The task: Give back the full listing that follows exactly as it reads.

....................

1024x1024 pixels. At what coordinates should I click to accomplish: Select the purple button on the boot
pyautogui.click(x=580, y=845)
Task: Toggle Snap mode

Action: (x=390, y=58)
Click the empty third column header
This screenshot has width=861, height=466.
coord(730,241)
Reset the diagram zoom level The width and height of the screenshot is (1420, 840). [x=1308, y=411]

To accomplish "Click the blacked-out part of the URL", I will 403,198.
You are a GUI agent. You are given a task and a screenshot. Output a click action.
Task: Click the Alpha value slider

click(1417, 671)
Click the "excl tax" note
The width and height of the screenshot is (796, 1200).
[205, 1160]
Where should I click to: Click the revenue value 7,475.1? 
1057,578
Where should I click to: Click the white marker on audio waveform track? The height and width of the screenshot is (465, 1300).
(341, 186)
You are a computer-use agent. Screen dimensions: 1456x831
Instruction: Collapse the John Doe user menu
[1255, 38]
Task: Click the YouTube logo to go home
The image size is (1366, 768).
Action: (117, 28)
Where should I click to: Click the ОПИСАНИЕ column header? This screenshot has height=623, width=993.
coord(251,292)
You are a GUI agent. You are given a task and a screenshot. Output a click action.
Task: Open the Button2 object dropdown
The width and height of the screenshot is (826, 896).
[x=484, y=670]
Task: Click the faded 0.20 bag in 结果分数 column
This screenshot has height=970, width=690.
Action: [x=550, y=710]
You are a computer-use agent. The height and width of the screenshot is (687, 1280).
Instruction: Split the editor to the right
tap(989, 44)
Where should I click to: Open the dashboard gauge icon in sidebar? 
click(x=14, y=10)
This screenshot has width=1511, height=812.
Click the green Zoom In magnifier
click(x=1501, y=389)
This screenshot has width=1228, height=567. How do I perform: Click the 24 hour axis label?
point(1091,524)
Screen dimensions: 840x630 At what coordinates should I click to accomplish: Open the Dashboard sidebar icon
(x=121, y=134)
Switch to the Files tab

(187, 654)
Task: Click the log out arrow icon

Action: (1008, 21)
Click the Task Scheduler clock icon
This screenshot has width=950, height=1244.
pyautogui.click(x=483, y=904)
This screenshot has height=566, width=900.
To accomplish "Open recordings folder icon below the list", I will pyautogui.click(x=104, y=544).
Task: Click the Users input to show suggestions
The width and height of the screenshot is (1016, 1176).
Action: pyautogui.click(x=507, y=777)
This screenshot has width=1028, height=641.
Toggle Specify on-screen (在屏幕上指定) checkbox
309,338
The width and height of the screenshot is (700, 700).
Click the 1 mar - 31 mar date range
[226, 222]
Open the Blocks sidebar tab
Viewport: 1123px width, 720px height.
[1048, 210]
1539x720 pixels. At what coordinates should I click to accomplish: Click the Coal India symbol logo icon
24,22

....................

Task response:
1024x1024 pixels. At what coordinates should I click to accomplish: Select the purple button on the boot
pyautogui.click(x=580, y=845)
Task: Toggle Snap mode

Action: (x=390, y=58)
Click the empty third column header
This screenshot has width=861, height=466.
coord(730,241)
Reset the diagram zoom level The width and height of the screenshot is (1420, 840). [x=1308, y=411]

To accomplish "Click the blacked-out part of the URL", I will 403,198.
You are a GUI agent. You are given a task and a screenshot. Output a click action.
Task: Click the Alpha value slider

click(1417, 671)
Click the "excl tax" note
The width and height of the screenshot is (796, 1200).
[205, 1160]
Where should I click to: Click the revenue value 7,475.1? 
1057,578
Where should I click to: Click the white marker on audio waveform track? The height and width of the screenshot is (465, 1300).
(341, 186)
You are a computer-use agent. Screen dimensions: 1456x831
Instruction: Collapse the John Doe user menu
[1255, 38]
Task: Click the YouTube logo to go home
The image size is (1366, 768).
Action: (117, 28)
Where should I click to: Click the ОПИСАНИЕ column header? This screenshot has height=623, width=993.
coord(251,292)
You are a GUI agent. You are given a task and a screenshot. Output a click action.
Task: Open the Button2 object dropdown
The width and height of the screenshot is (826, 896).
[x=484, y=670]
Task: Click the faded 0.20 bag in 结果分数 column
This screenshot has height=970, width=690.
Action: [x=550, y=710]
You are a computer-use agent. The height and width of the screenshot is (687, 1280).
Instruction: Split the editor to the right
tap(989, 44)
Where should I click to: Open the dashboard gauge icon in sidebar? 
click(x=14, y=10)
This screenshot has width=1511, height=812.
Click the green Zoom In magnifier
click(x=1501, y=389)
This screenshot has width=1228, height=567. How do I perform: Click the 24 hour axis label?
point(1091,524)
Screen dimensions: 840x630 At what coordinates should I click to accomplish: Open the Dashboard sidebar icon
(x=121, y=134)
Switch to the Files tab

(187, 654)
Task: Click the log out arrow icon

Action: (1008, 21)
Click the Task Scheduler clock icon
This screenshot has width=950, height=1244.
pyautogui.click(x=483, y=904)
This screenshot has height=566, width=900.
To accomplish "Open recordings folder icon below the list", I will pyautogui.click(x=104, y=544).
Task: Click the Users input to show suggestions
The width and height of the screenshot is (1016, 1176).
Action: pyautogui.click(x=507, y=777)
This screenshot has width=1028, height=641.
Toggle Specify on-screen (在屏幕上指定) checkbox
309,338
The width and height of the screenshot is (700, 700).
Click the 1 mar - 31 mar date range
[226, 222]
Open the Blocks sidebar tab
Viewport: 1123px width, 720px height.
[1048, 210]
1539x720 pixels. At what coordinates should I click to accomplish: Click the Coal India symbol logo icon
24,22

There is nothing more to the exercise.